There are changes that can be made on a national level to help reverse the trend of disconnect between doctor and patient. For one, every American should have access to affordable healthcare. Limits must be set on astronomical copays and deductibles that drive patients away from their doctors. Eliminating the time-consuming and expensive middlemen of bureaucracy would not only help reduce costs but also would give back precious doctor-patient time — time that could be used for health caring.
In theory, technology should free up time and allow doctors to spend more with their patients. Electronic medical records have fallen far short of this ideal, though, increasing provider frustration and further driving patients away. At a minimum, patient information stored in vast electronic files must be made more easily searchable — it should be simple to find out when a patient’s last colonoscopy was, or to compare bone densities, or retrieve all the drugs previously tried for depression. EMR systems should be able to “talk” to one another. Hospitalizations, specialist consults, and tests performed at outside facilities should be seamlessly integrated into a patient’s record. This would prevent duplication of testing and allow easy comparison of results. Doctors should not be wasting invaluable patient time fighting with inefficient and laborious EMR systems.

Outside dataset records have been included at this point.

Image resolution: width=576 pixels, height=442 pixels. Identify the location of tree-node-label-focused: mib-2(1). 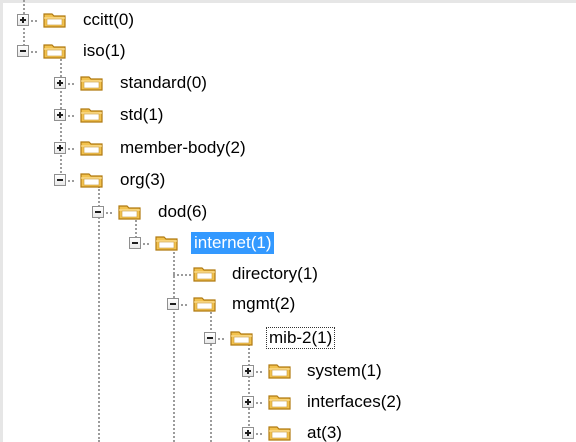
(301, 338).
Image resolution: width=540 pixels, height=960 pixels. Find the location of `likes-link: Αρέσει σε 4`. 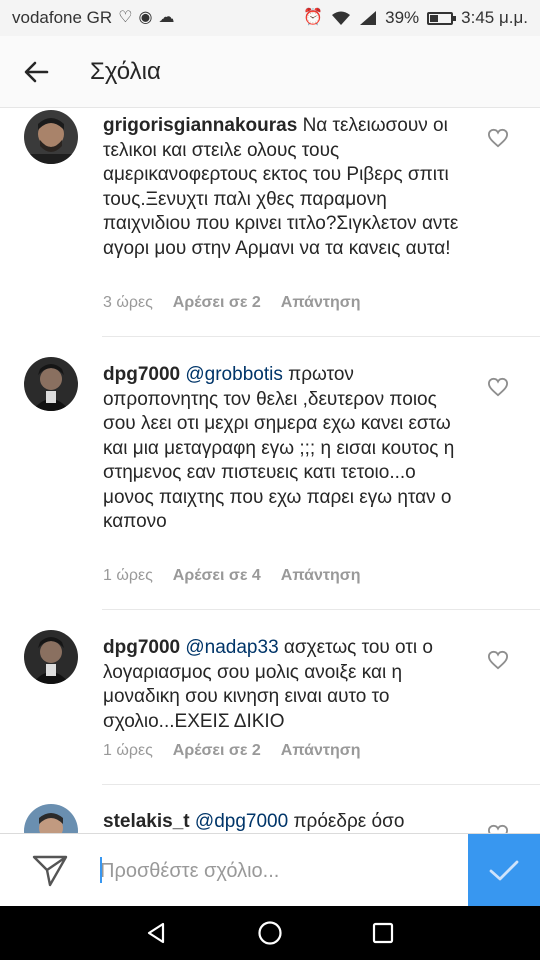

likes-link: Αρέσει σε 4 is located at coordinates (217, 576).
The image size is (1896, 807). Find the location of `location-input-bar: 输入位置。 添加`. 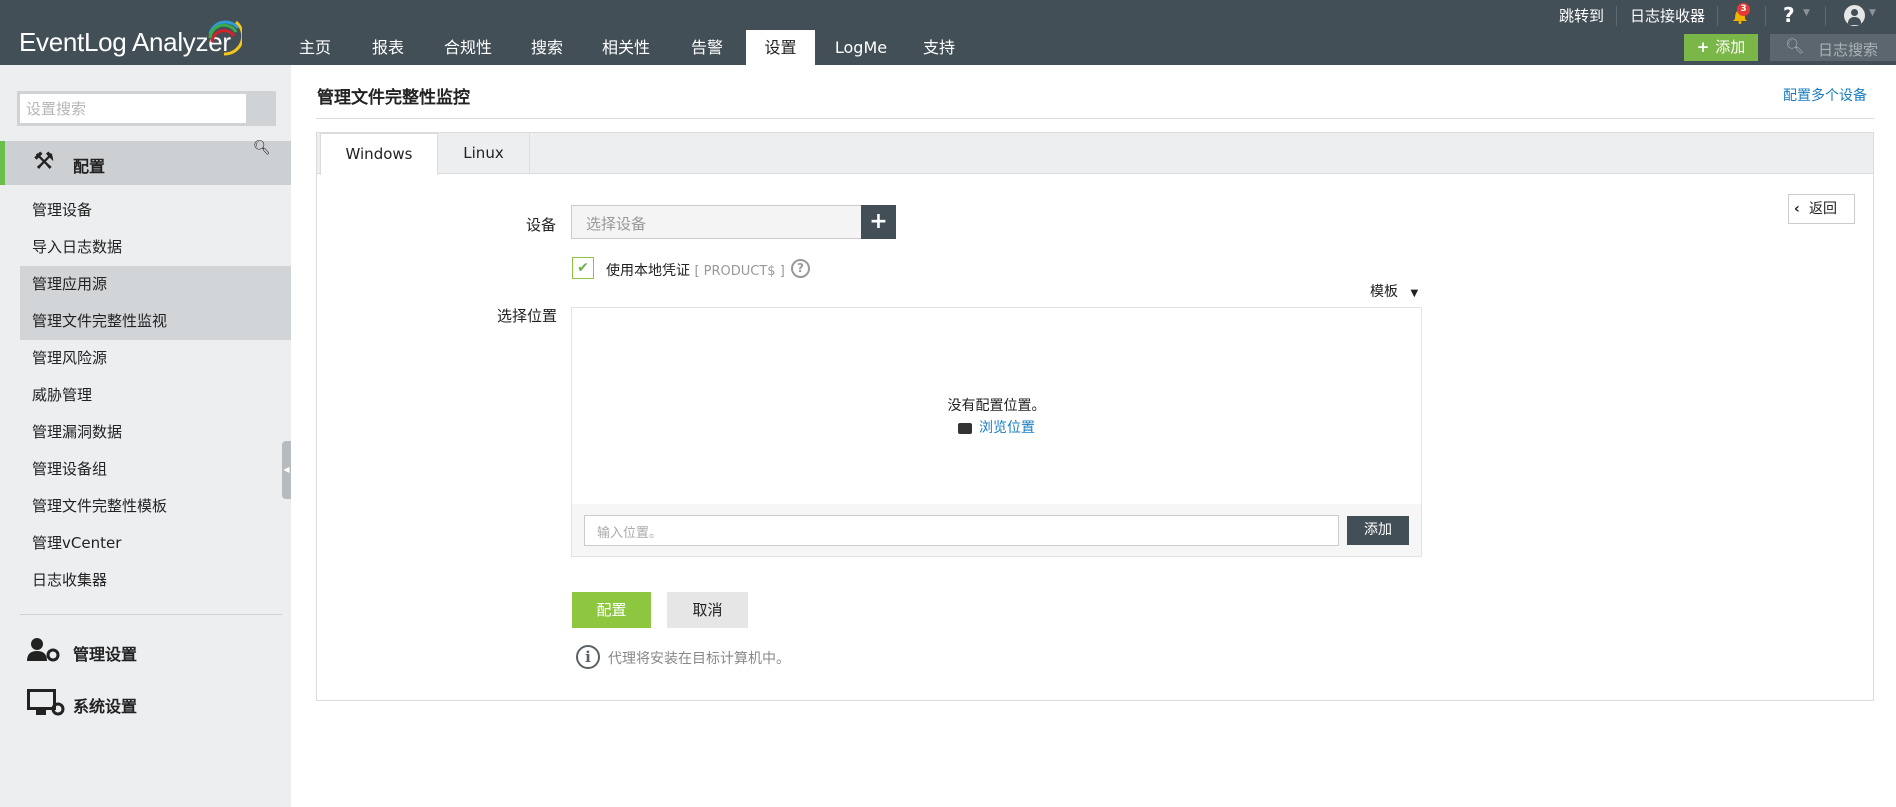

location-input-bar: 输入位置。 添加 is located at coordinates (996, 530).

We don’t need to wait for political changes or technology to improve the doctor-patient relationship, though. Doctors must find a way to reconnect with the compassion that attracted them to the healing profession in the first place — before they became defeated by the business of medicine. We can smile, make eye contact and be curious about our patients. These small acts may be more important than wielding the stethoscope or prescription pad.
Patients should understand that while the credentials of their doctors are important, their connection with them is even more critical. They should seek out doctors whose opinion they trust and who listen and hear what they say. Together, doctors and patients can work to build the doctor-patient team again.
Because, as it turns out, health care actually works better when caring is a part of it.
Jen Baker-Porazinski is a family physician who blogs at Pound of Prevention.